Posted: 07/07/2012 at 18:01

I feel your pain Joe. I used to garden for a living. As soon as the rain stops, they all want to know why you aren't in their garden! Not getting paid isn't great either....

July in the garden!!

Posted: 07/07/2012 at 17:57

How beautiful! Now that's my kind of garden!

Fork Handles

Posted: 07/07/2012 at 11:43

I've been trendy for years....or maybe it's just that I can't get behind the chicken house to deal with the nettles that are now taller than me..not hard, as I'm a tad over 5ft 3.

Sunny here.......

What's the weather like in your area?

Posted: 07/07/2012 at 11:37

Lovely here today. (North Essex)  Hot and sunny.

Off to catch up on some weeding!



July in the garden!!

Posted: 07/07/2012 at 11:30


House prices are faling here, same as everywhere else. You can still buy a 2 bed bungie with a fair sized garden for around 160K (in a decent area)

The real added bonus for gardeners is that we don't get hose pipe bans. 80% of our water comes from underground aquifers, and the water company (Veolia East) serves such a small area that the reservoirs don't get depleted. The water table here is very high. When we dug the foundations for our extension, three feet down and we were up to our ankles in water! The ground here is sandy soil over glacial clay. You need to make tons and tons of compost to get anywhere near half decent soil for veggies. I'm happy here.


Cheesecake with strawbs from the garden. I had to buy the kwi fruit!


July in the garden!!

Posted: 06/07/2012 at 22:42

 Quercus, I live on the North Essex coast. About five minutes walk from the beach. We don't get much rain here. St Osyth, a couple of miles away is offically the driest place in England. It has been very wet this year, but we still manage to get a fair bit of sunshine!  This morning it was pouring. This afternoon it was clear blue skies..and very hot.

July in the garden!!

Posted: 06/07/2012 at 21:43

What super photos everyone!


Some pics from today





Garden Gallery

Posted: 06/07/2012 at 19:03

Thanks David, I agree, it is a bit of a thug..howver, we inherited some very old fruit trees, and decided to leave them and use them a bird seed hangers and climber supports. We garden very much 'with nature', and although she does get the upper hand now and again, I do enjoy the 'wilder' side of things. It a pain keeping the weeds down in the veg and fruit garden though. It does make for a very labour intensive garden, but as I 'd much rather be in my garden than anywhere else, I don't mind! 

Garden Gallery

Posted: 06/07/2012 at 14:54

Those dahlias are beautiful! The slugs ate all mine within 24 hours of planting. I hate slugs.

David, the clematis in your damson tree is a beauty! We have a montana that almost covers an old apple tree. In fact, the tree's sole reason is now to hold the clematis up!

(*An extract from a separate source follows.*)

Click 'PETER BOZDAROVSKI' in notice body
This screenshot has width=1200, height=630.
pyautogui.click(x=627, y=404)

The tree is ancient, and doesn't bear any nice fruit, but the clematis and the ivy provides nesting and roosting for load of birds.

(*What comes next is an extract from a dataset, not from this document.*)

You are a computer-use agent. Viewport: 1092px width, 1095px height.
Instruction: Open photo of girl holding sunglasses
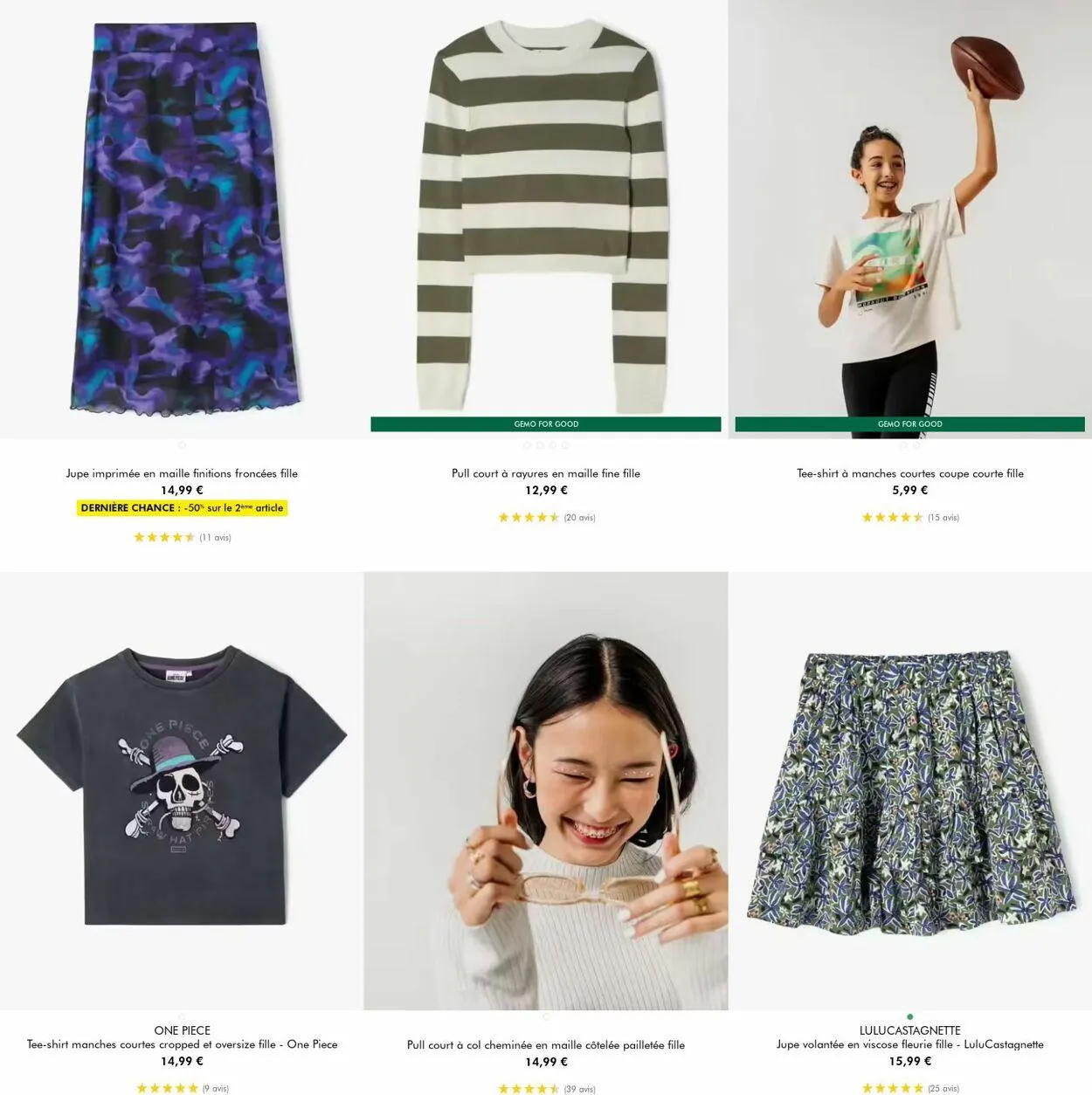(546, 790)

baffled by strawbs and a mystery plant

Posted: 06/07/2012 at 14:43

Looks like slug damage to me too. The first pic seems to show soggy patches..that's probably due to all the rain. We grow a lot of strawberries,and whilst the yeild is good this year, the quality ain't!  Many of the berries are rotting on the plant from all the rain. Slug damage not too bad, but I do lay a very thick layer of straw.

If that leaf is salad, it might be mizuna, or maybe a variety of rocket?